The S&P 500 has a fair chance to bounce up-off support at 2,752 with resistance of 2,835 more likely to hold, followed by another macro-market-swing-high. A stronger bounce would require another -1.7% to -3.05% of price erosion taking the S&P 500 to 2,715 – 2,678. However, if 2,678 (support) is broken, a correction down to the 200-day-average (2,532) becomes highly probable.

Why? The market is overleveraged long, and a rush to the exits would be like Lake Ontario being forcibly emptied through a garden hose; the hose nor the dam would hold.

We see a bounce, at minimum above 2,678 more likely than the dam breaking.

In fact, this week economic data is light enough, and earnings are strong enough to set the expectation of a mini-bounce up off 2,752 that fails to surmount 2,794 (resistance) and then a further drop to 2,715-2,678 followed by a much stronger bounce that could see us re-test recent highs.

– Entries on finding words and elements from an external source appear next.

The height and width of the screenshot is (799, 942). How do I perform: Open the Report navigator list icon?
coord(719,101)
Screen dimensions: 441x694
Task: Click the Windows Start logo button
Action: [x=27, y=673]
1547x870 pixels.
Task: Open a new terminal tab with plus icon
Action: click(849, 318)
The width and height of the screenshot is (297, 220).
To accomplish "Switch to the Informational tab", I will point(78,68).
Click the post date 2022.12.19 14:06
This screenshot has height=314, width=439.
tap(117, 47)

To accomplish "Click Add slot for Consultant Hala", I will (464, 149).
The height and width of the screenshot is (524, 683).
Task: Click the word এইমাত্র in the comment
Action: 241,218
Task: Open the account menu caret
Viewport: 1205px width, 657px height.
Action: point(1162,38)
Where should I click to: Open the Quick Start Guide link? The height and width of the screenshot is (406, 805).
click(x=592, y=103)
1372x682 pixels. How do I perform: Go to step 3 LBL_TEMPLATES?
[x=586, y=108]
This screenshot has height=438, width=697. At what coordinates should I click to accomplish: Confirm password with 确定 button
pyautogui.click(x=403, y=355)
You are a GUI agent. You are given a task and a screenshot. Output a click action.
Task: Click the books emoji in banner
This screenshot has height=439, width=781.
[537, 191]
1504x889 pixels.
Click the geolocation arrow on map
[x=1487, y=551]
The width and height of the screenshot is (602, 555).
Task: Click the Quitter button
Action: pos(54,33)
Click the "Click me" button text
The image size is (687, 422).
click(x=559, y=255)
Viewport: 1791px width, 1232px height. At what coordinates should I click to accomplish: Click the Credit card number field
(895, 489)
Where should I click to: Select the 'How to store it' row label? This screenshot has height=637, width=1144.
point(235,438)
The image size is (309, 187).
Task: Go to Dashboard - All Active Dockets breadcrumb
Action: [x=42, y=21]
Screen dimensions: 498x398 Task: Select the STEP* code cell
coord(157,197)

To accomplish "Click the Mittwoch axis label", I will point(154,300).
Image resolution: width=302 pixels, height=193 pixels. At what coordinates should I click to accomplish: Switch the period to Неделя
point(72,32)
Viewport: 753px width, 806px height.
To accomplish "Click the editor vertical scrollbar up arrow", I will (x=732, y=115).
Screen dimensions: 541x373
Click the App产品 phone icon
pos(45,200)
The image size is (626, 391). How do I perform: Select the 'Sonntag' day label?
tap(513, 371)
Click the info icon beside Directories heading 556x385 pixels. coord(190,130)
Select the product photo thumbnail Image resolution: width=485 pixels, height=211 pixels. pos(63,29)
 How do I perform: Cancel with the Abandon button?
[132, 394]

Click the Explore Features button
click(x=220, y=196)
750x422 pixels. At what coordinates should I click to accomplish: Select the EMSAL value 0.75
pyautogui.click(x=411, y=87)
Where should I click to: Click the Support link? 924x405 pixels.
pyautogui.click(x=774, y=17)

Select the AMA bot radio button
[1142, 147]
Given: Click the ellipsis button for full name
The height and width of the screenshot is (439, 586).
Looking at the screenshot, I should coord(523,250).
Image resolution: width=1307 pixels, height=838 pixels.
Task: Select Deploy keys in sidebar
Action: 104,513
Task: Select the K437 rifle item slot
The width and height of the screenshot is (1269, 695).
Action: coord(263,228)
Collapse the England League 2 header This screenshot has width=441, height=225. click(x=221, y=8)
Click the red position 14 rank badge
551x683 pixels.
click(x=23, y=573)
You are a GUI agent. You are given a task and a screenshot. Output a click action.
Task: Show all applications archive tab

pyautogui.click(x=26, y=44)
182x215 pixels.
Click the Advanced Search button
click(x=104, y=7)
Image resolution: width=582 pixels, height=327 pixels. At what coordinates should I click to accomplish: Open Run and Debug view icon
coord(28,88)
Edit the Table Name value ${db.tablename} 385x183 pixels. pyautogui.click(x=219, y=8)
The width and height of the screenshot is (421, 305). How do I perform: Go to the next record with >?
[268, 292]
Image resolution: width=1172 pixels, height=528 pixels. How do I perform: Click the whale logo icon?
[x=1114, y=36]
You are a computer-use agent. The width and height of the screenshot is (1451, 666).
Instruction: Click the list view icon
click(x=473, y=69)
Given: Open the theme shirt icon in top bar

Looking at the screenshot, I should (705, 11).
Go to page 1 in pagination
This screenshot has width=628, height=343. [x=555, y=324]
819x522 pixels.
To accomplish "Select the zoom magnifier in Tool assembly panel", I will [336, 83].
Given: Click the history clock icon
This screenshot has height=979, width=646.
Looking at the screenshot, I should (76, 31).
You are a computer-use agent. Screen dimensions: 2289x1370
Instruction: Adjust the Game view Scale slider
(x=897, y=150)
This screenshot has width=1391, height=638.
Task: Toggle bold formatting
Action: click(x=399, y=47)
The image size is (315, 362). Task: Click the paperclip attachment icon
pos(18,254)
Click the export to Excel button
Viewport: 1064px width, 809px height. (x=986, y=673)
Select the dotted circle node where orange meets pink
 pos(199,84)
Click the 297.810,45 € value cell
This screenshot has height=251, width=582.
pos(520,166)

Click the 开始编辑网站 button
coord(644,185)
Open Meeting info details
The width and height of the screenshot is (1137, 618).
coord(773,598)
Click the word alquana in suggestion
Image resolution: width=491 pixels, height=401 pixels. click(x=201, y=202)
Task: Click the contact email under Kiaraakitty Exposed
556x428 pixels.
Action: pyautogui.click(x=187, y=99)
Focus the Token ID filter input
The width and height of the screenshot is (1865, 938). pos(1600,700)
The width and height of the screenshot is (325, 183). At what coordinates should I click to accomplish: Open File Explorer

So, what should we do? We remain net short equities (short-term capital) from Feb. 2 to start the week.

On Monday, we patiently waited for signs of selling-exhaustion before we pounced. Ideally, we test the 50-day average (2,715) and receive a swing-low-formation to buy-into closer to the back-end of the week.

What will we be buying? The focus will be on North America, as the USD is more likely to rise on increasing demand if/when the S&P 500 bounces up off 2,715:

Healthcare (XLV, XBI, XPH),
Industrials (XLI),
Energy (XLE),
Discretionaries (XLY),
Technology (IYW, QQQ, XLK),
Small Caps (IWM).

And if yields cool off, we will have a golden opportunity to play swing-lows in Defensive sectors:

Utilities (XLU),
Staples (XLP),
and Telecom (IYZ).
It will take a direct move on the 10-year U.S. Treasury yield below 2.7% to convince us to foray into bond trades (TLT, AGG, EMB, BNDX).